__Given task A__. How many lines of the records contain the string "screenshot"? Reply with the number alone.

__Excerpt provided__.
If the concerns sound ambitious for an event that involves an international cast of artists, curators, galleries, performers and thinkers, it seems impossible that they might be successfully encapsulated within the span of a single career.
As a new exhibition at the National Portrait Gallery in London suggests, however, this was precisely the achievement of the Victorian polymath and political radical William Morris, a man whose legacy continues to frame contemporary debates about art, culture, creativity and the environment, wherever they might take place.
"Now in the 21st century our art and design culture is widespread. But its global sophistication brings new anxieties," Fiona MacCarthy, the curator of Anarchy & Beauty: William Morris and His Legacy 1860-1960, has said.
"We find ourselves returning to many of Morris's preoccupations with craft skills and the environment, with local sourcing, with vernacular traditions, with art as a vital force within society, binding together people of varying backgrounds and ­nationalities."
It is exactly 20 years since the publication of MacCarthy's landmark biography, William Morris: A Life of Our Time (1994) and as the title of the book and the new exhibition suggest, MacCarthy sees Morris as a figure of such achievements that he continues to "resonate with modern life".
"He was so multifaceted," she tells me. "He was visual as well as verbal and he was such a big, energetic personality. People find that fascinating about him."
Even by Victorian standards, the breadth of Morris's achievement was prodigious. An architect, artist and designer of everything from wallpapers, fabrics, furniture, jewellery and ­typography, Morris was also one of the younger members of the Pre-Raphaelite Brotherhood who dedicated the early years of his life to a campaign against what he saw as the false values of Victorian industrial production and against a world of objects "devoid of art or spirit".
Morris set out to "show people that other things and other kinds of design were possible", MacCarthy explains. "He was operating as a protest movement within the commercial ­marketplace."
The early focal point for Morris's experimentation was his own home, Red House in Bexleyheath, Kent. Designed in an arts and crafts style by Morris and his friend, the architect Philip Webb, Red House was furnished and decorated by Morris, his wife Jane, and his fellow Pre-Raphaelites Dante Gabriel Rossetti, Ford Madox Brown and his close friend and collaborator Edward Burne-Jones.
Before long, the success of the Red House experiments would result in Morris's transformation into a retailer as well as a designer and maker and the founding of a business, which eventually became Morris & Co, that included manufacturing workshops and a shop on central London's Oxford Street.
When Morris wasn't running his business, weaving tapestries, printing books or manufacturing ecclesiastical stained glass, he kept himself busy writing epic poetry, setting up his own publishing house, editing Commonweal, a radical newspaper, and translating Icelandic sagas.
Despite the fact that Morris & Co was to survive until 1940, its success led to something of a crisis of conscience for its founder, as Morris found it impossible to reconcile his passionate beliefs in "art for all" and the democratisation and reform of design with projects that involved "ministering to the swinish luxury of the rich".

__Source records__.
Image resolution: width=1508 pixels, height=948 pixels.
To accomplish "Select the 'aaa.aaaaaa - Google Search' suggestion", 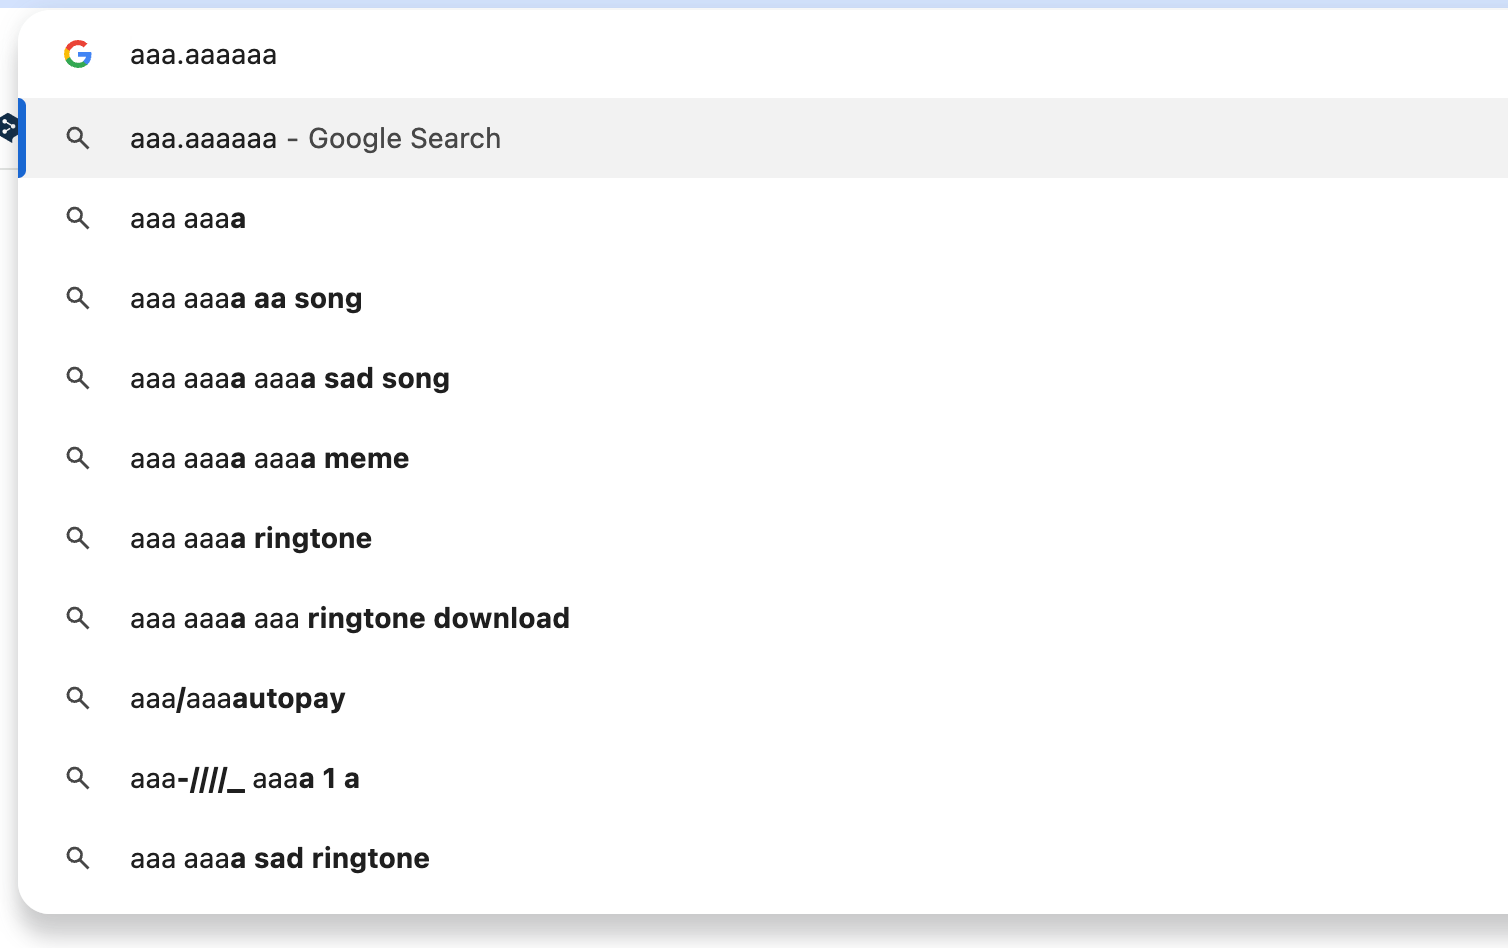I will pos(315,138).
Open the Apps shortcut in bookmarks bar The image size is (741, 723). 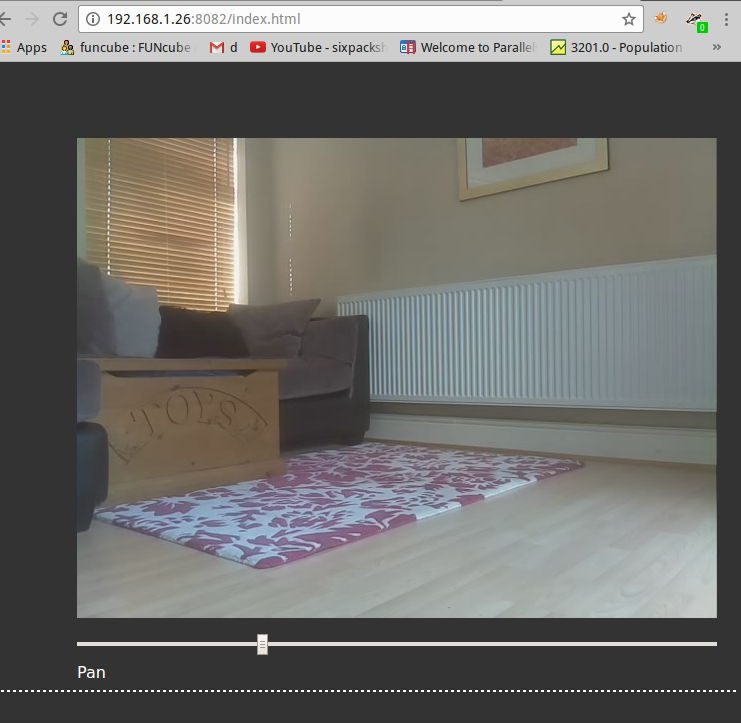pyautogui.click(x=24, y=47)
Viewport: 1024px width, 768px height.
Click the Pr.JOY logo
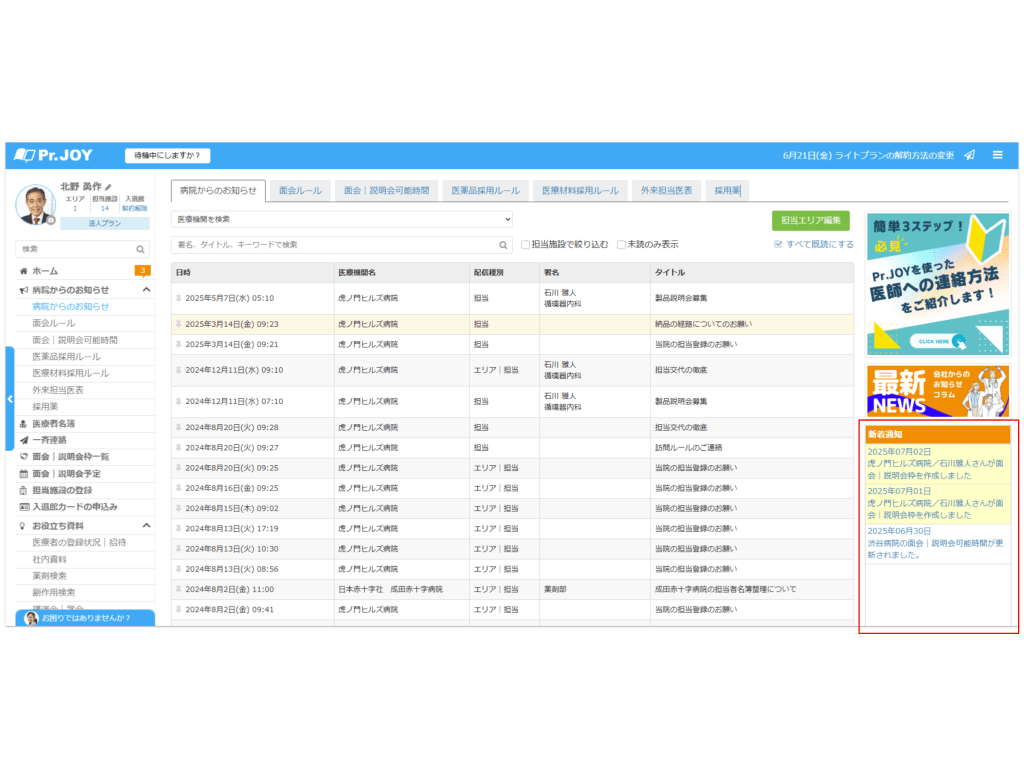click(55, 155)
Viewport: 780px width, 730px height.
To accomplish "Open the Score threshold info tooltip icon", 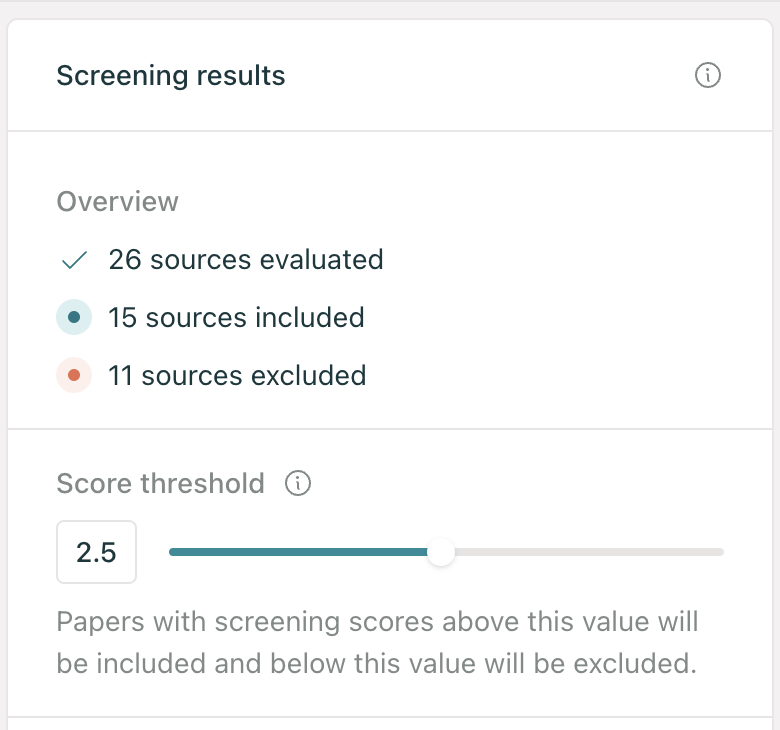I will pos(297,483).
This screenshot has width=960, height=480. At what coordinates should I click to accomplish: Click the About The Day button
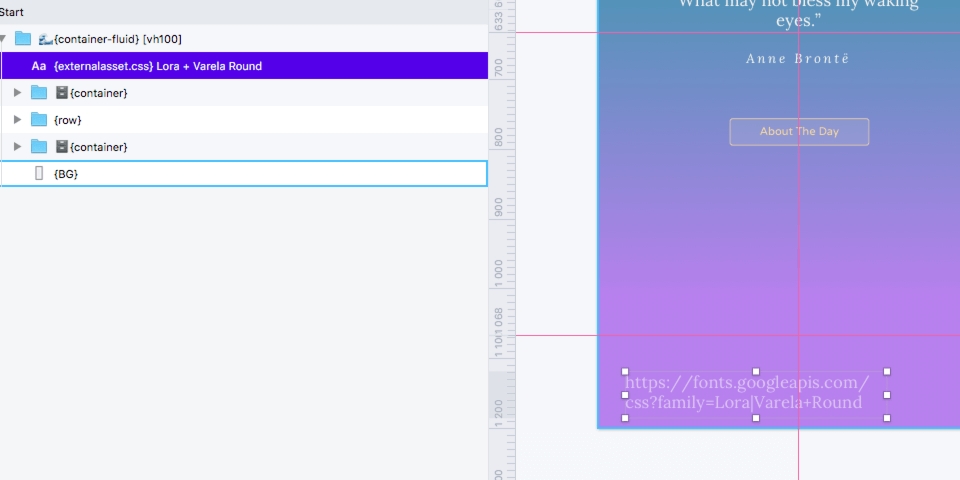799,132
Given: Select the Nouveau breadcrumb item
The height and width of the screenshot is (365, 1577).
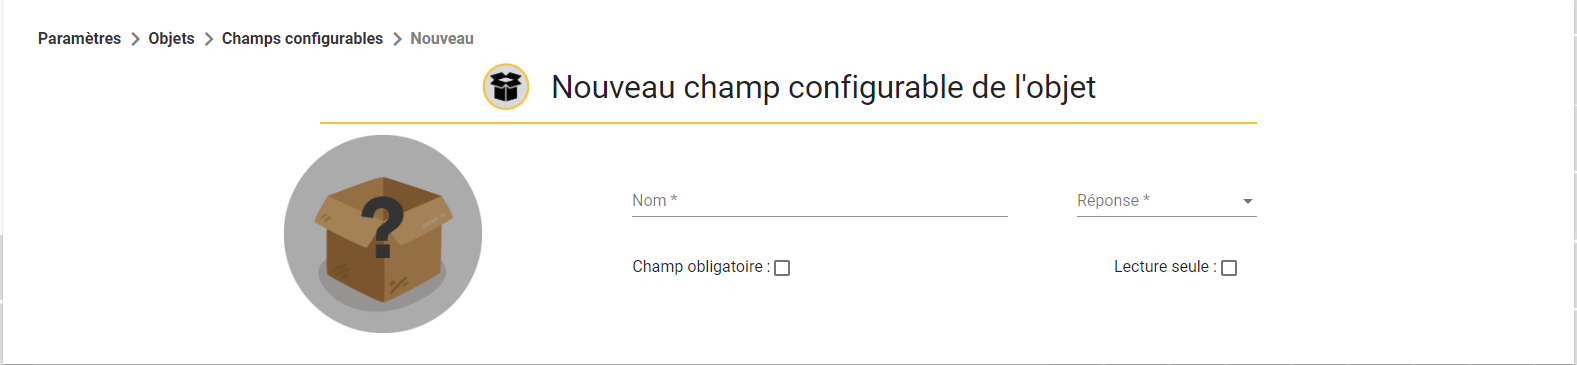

__Given task B__. Using the article on William Morris, mark each statement yes or no, and back each verdict with the deciding words quoted from the article. (i) Red House was designed by Morris together with Philip Webb. (ii) Morris & Co stayed in business until 1960. (iii) MacCarthy's biography of Morris came out in 1994.

__Reply A__. 2

__Reply B__.
(i) Yes: "Designed in an arts and crafts style by Morris and his friend, the architect Philip Webb"
(ii) No: "Morris & Co was to survive until 1940"
(iii) Yes: "MacCarthy's landmark biography, William Morris: A Life of Our Time (1994)"